* _EXERCISE AIM_
Please reproduce every one of the rows below word for word, line by line.

%%

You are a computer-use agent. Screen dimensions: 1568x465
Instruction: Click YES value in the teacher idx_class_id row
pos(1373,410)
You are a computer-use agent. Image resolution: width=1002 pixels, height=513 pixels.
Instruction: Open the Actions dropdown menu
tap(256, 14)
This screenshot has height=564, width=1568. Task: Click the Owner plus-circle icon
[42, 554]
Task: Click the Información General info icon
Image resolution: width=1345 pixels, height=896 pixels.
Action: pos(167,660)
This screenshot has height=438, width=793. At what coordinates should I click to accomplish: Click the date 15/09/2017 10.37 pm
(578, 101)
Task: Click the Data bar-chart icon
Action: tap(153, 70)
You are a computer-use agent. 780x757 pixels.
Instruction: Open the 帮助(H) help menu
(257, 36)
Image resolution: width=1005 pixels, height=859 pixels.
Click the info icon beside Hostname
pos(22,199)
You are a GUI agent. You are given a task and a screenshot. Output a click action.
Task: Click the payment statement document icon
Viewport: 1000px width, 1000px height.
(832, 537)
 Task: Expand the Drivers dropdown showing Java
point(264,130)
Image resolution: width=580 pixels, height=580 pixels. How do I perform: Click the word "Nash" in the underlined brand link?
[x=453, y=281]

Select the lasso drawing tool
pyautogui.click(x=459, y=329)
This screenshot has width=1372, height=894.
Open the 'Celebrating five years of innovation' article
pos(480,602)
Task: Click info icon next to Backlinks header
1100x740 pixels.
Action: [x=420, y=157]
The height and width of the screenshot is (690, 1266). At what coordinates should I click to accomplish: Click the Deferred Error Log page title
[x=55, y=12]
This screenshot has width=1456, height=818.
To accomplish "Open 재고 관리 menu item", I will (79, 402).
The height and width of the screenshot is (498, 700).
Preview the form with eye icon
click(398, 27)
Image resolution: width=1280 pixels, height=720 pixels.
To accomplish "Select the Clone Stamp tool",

%%

* _RESPONSE TO THE EXERCISE_
You are a computer-use agent. Screen dimensions: 1568x465
Instruction: Click YES value in the teacher idx_class_id row
pos(1373,410)
You are a computer-use agent. Image resolution: width=1002 pixels, height=513 pixels.
Instruction: Open the Actions dropdown menu
tap(256, 14)
This screenshot has height=564, width=1568. Task: Click the Owner plus-circle icon
[42, 554]
Task: Click the Información General info icon
Image resolution: width=1345 pixels, height=896 pixels.
Action: pos(167,660)
This screenshot has height=438, width=793. At what coordinates should I click to accomplish: Click the date 15/09/2017 10.37 pm
(578, 101)
Task: Click the Data bar-chart icon
Action: tap(153, 70)
You are a computer-use agent. 780x757 pixels.
Instruction: Open the 帮助(H) help menu
(257, 36)
Image resolution: width=1005 pixels, height=859 pixels.
Click the info icon beside Hostname
pos(22,199)
You are a GUI agent. You are given a task and a screenshot. Output a click action.
Task: Click the payment statement document icon
Viewport: 1000px width, 1000px height.
(832, 537)
 Task: Expand the Drivers dropdown showing Java
point(264,130)
Image resolution: width=580 pixels, height=580 pixels. How do I perform: Click the word "Nash" in the underlined brand link?
[x=453, y=281]

Select the lasso drawing tool
pyautogui.click(x=459, y=329)
This screenshot has width=1372, height=894.
Open the 'Celebrating five years of innovation' article
pos(480,602)
Task: Click info icon next to Backlinks header
1100x740 pixels.
Action: [x=420, y=157]
The height and width of the screenshot is (690, 1266). At what coordinates should I click to accomplish: Click the Deferred Error Log page title
[x=55, y=12]
This screenshot has width=1456, height=818.
To accomplish "Open 재고 관리 menu item", I will (79, 402).
The height and width of the screenshot is (498, 700).
Preview the form with eye icon
click(398, 27)
Image resolution: width=1280 pixels, height=720 pixels.
To accomplish "Select the Clone Stamp tool",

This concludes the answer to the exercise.